Wärmepumpen im Bestandsgebäude-Altbau
Zunächst ist zu prüfen, ob das Bestandsgebäude für eine Wärmpumpe geeignet? Studien belegen, dass bereits ohne Sanierungsmaßnahmen über 50 % der Bestandsgebäude effizient mit einer Wärmepumpe betrieben werden können. Bei 20-30 % sind kleinere Maßnahmen erforderlich, wie z.B. einen teilweisen Austausch der Heizkörper. Somit sind bis zu 80 % der Bestandsgebäude für eine Wärmpumpe geeignet!
Ein erster Indikator für die Eignung einer Wärmpumpe im Altbau ist die Höhe der Vorlauftemperatur. Um das zu prüfen regelt man bei der alten Heizung die Vorlauftemperatur bei starken Minusaußentemperaturen auf 50 bis 55 Grad ab. Wird dann das Haus noch ausreichend warm ist grundsätzlich eine Wärmpumpe möglich.
Verlässlicher ist aber die Berechnung der Heizlast des Gebäudes. Dadurch wird festgestellt welche Größe die Wärmepumpe haben muss, damit sie effizient arbeitet. Die Heizlastberechnung macht ein Heizungsinstallateur oder ein Energieberater, es gibt aber auch Tools im Internet hierfür, siehe Unterseite „Externe Info & Links“. Für eine unabhängige und verlässliche Heizlastberechnung sind erfahrungsgemäß qualifizierte Energieberater zu empfehlen. Oft arbeiten Heizungsfirmen auch mit Energieberatern zusammen.
Detaillierter ist die Heizlastberechnung der einzelnen Räume verbunden mit dem hydraulischen Abgleich der Heizkörper. Dadurch wird ermittelt, welche Menge an Wärme notwendig ist um den Raum auf die gewünschte Raumtemperatur zu erwärmen und sich somit die Wärme effektiv im ganzen Haus gleichmäßig verteilt.

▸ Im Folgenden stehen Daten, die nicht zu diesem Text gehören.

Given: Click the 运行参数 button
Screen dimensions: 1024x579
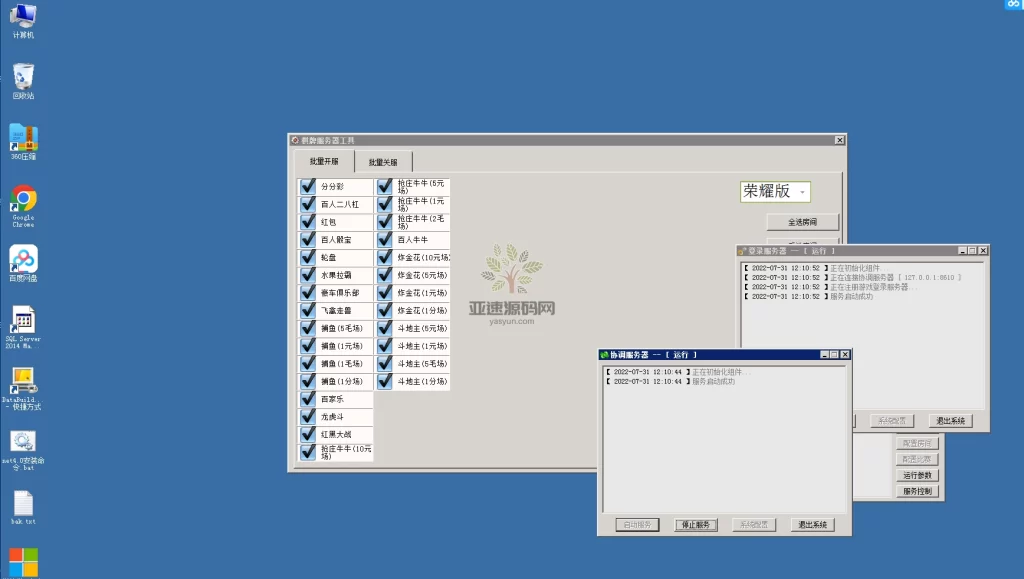Looking at the screenshot, I should (x=917, y=476).
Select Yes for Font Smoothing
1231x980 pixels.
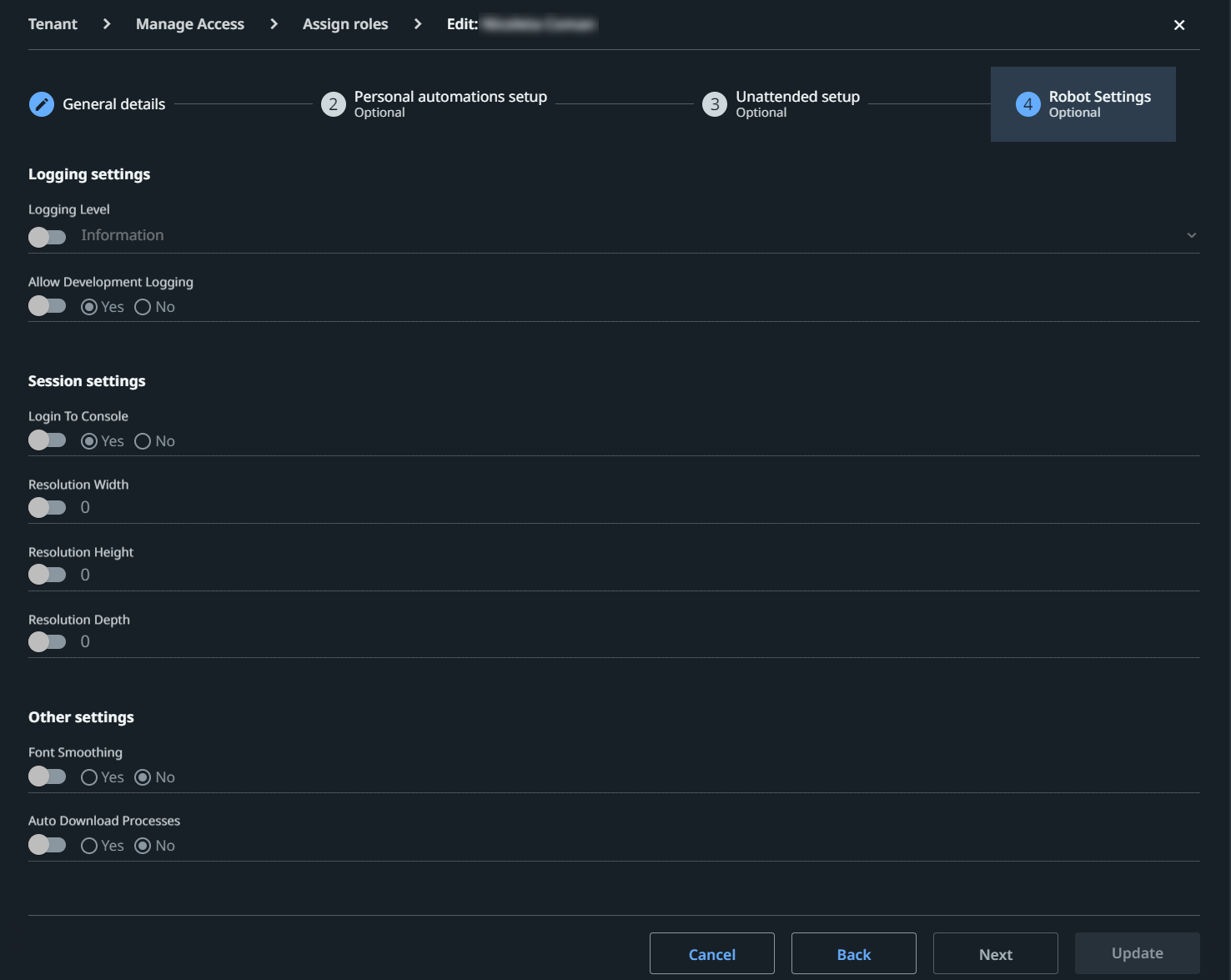click(89, 776)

Sollten diese Maßnahmen nicht ausreichen um eine Wärmepumpe effizient zu betreiben sind weitere Maßnahmen erforderlich wie z.B. Dämmung der obersten Geschossdecke, der Außenwände oder der Kellerdecke. Ein Austausch einfach verglaster Fenster durch mehrfachverglaste Fenster kann in Betracht gezogen werden. Hierbei ist aber immer die Kosten - Nutzenanalyse zu berücksichtigen. Dabei ist zu prüfen, ob die Ausgaben für Dämmung oder Fensteraustausch in einem wirtschaftlichen Verhältnis zu den Einsparungen durch die Wärmpumpe stehen. Hierfür ist ein individueller Sanierungsfahrplan (iSFP) von einem zertifizierten Energieberater zu empfehlen, wo untersucht wird welche Maßnahmen notwendig sind und in welcher Reihenfolge eine Sanierung des Altbaus angebracht ist.
Durch einen individuellen Sanierungsfahrplan erhöht sich auch die Bundesförderung für effiziente Gebäude um 5 %. Diese zentrale Förderung umfasst Wärmpumpen bis zu 70 %. Dämmung, Fenster, Türen und die Heizungsoptimierung werden jeweils mit 15 bis 20 % gefördert, siehe Unterseite „Externe Info & Links“.